──────── DATA EXTRACT ────────

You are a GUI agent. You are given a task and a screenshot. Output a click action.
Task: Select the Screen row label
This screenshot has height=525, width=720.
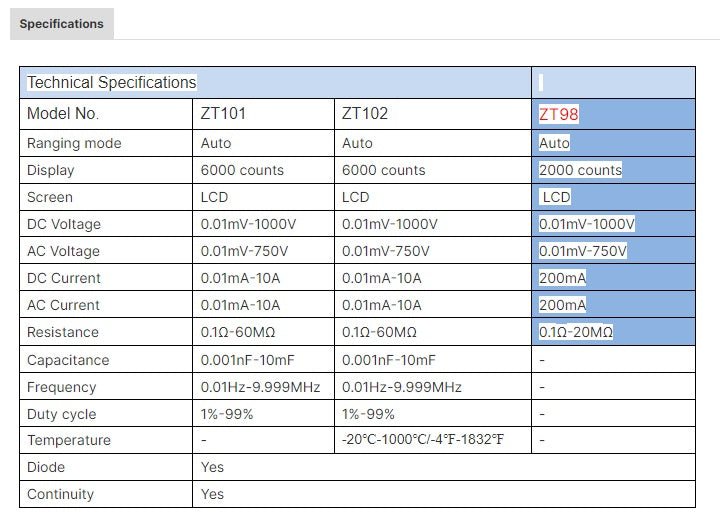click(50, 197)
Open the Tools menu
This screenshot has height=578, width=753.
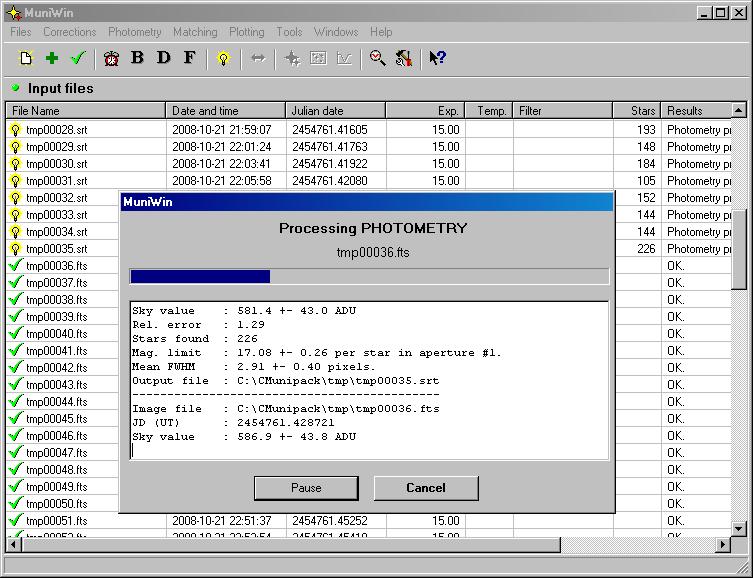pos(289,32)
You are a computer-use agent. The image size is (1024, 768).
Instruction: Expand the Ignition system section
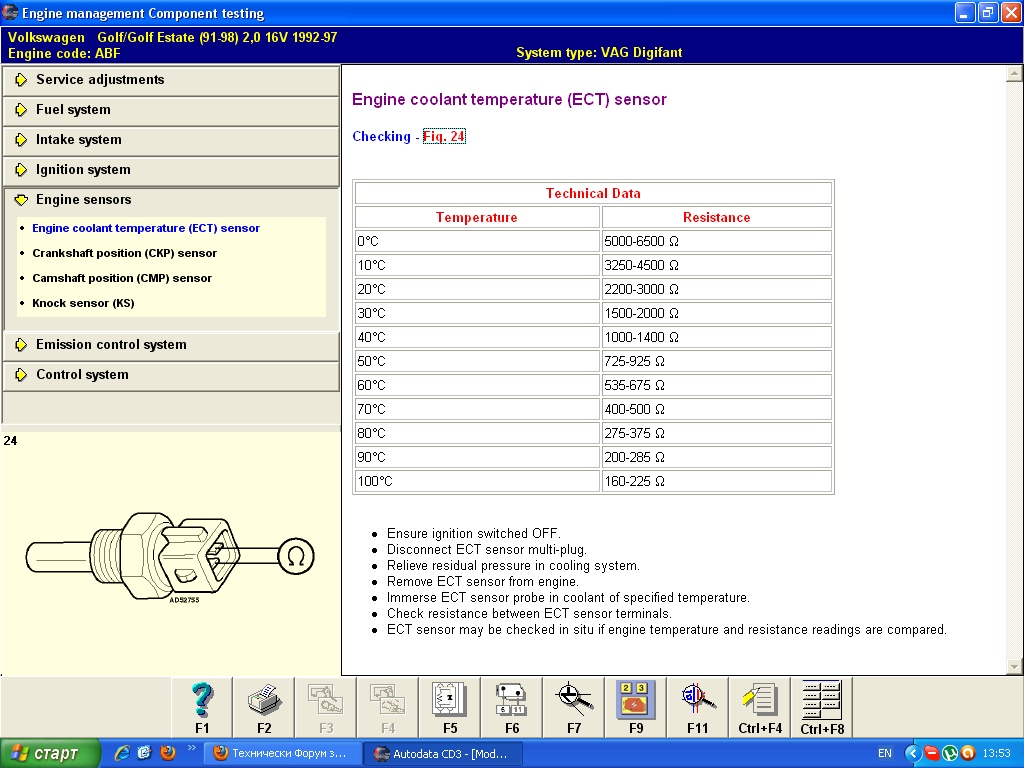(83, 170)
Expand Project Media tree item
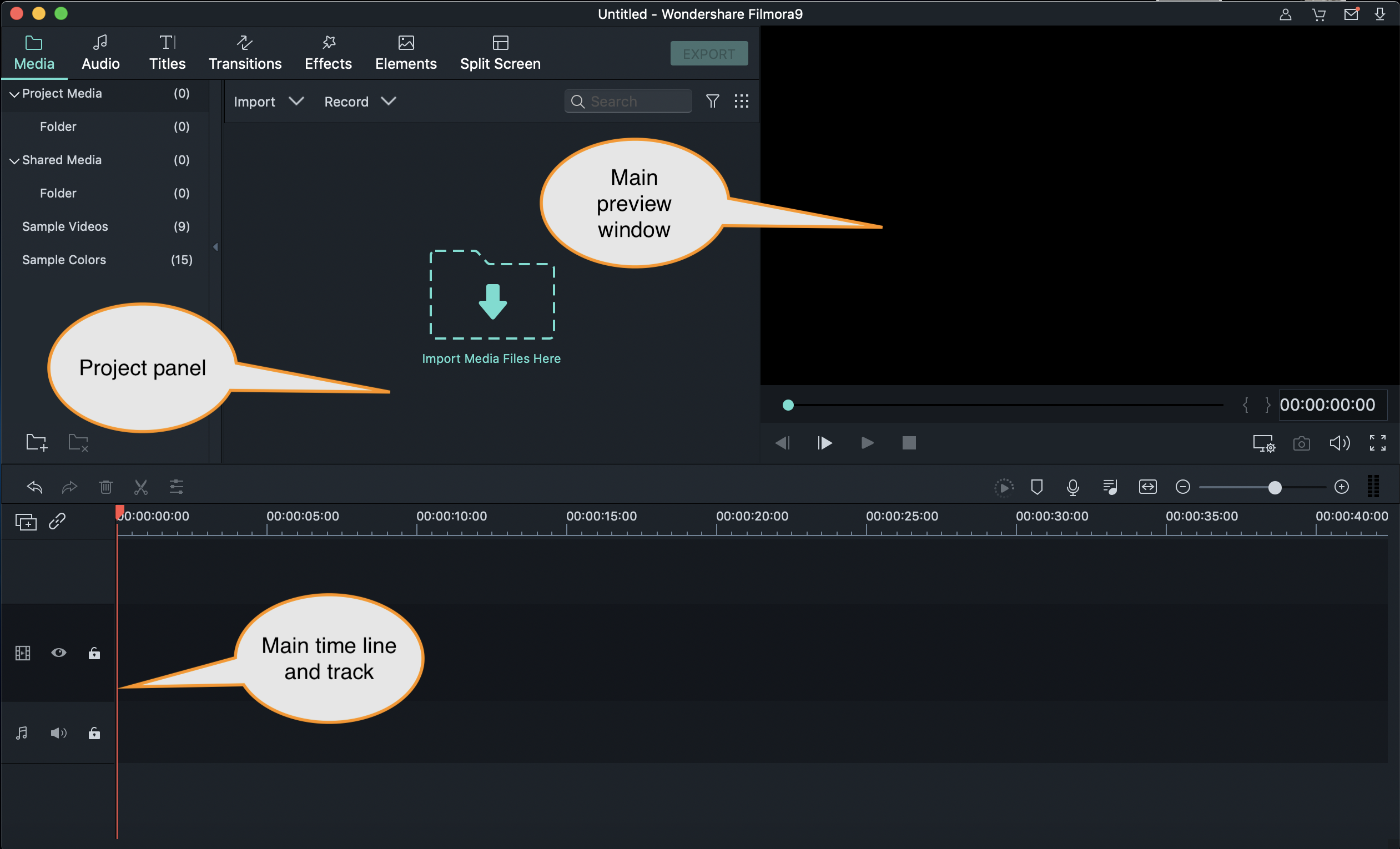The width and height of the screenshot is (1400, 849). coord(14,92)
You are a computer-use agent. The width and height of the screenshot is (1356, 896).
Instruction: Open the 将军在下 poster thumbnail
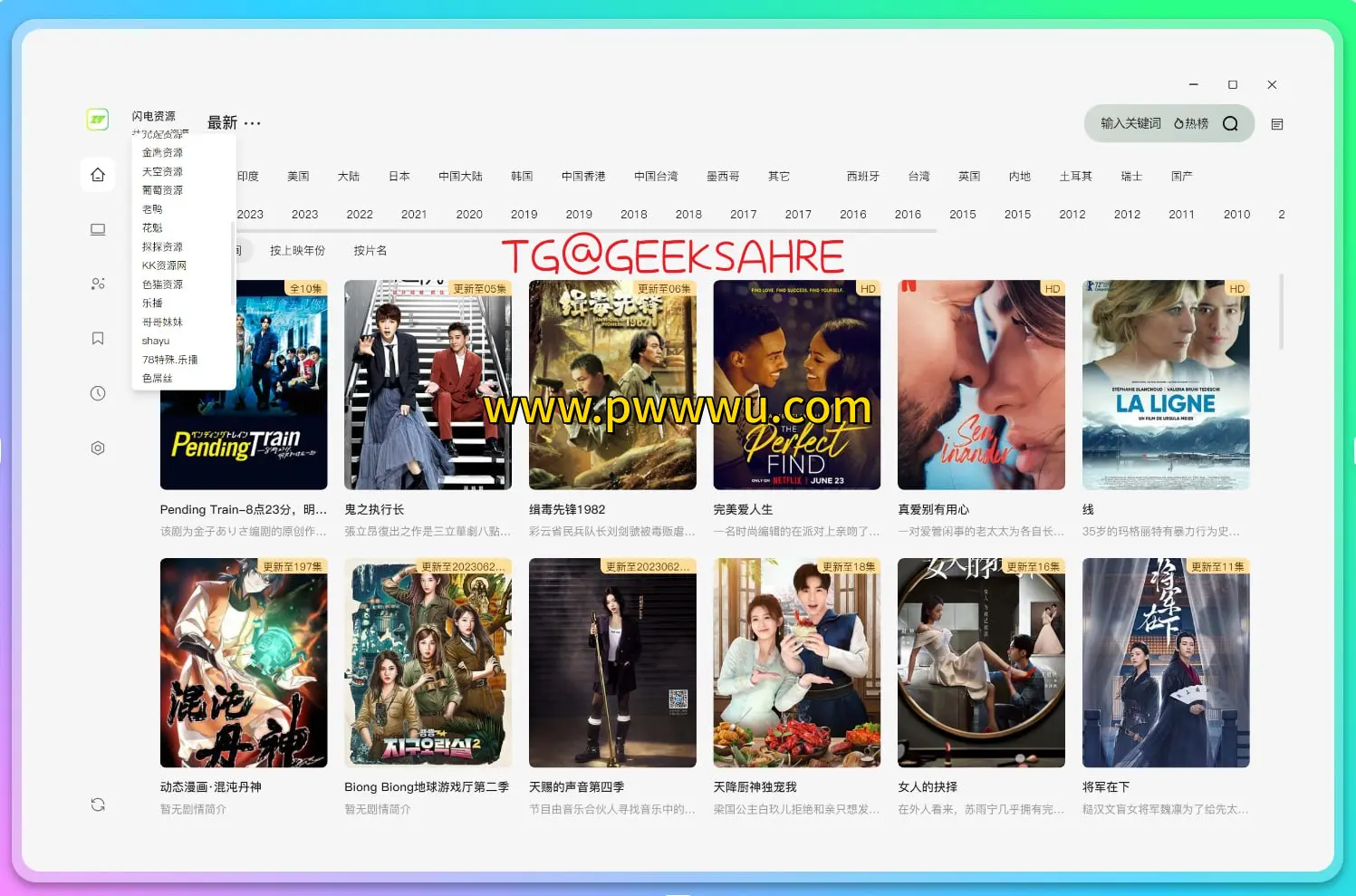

────────

* TASK STATEMENT *
Word for word, restate all of the entries above and leave each picture out.

* RESULT OF THIS EXERCISE *
You are a GUI agent. You are given a task and a screenshot. Output a click action.
Task: Select the Screen row label
This screenshot has height=525, width=720.
click(50, 197)
Open the Tools menu
This screenshot has height=578, width=753.
pos(289,32)
You are a computer-use agent. The image size is (1024, 768).
Instruction: Expand the Ignition system section
(83, 170)
Expand Project Media tree item
The width and height of the screenshot is (1400, 849). coord(14,92)
You are a computer-use agent. The width and height of the screenshot is (1356, 896).
Instruction: Open the 将军在下 poster thumbnail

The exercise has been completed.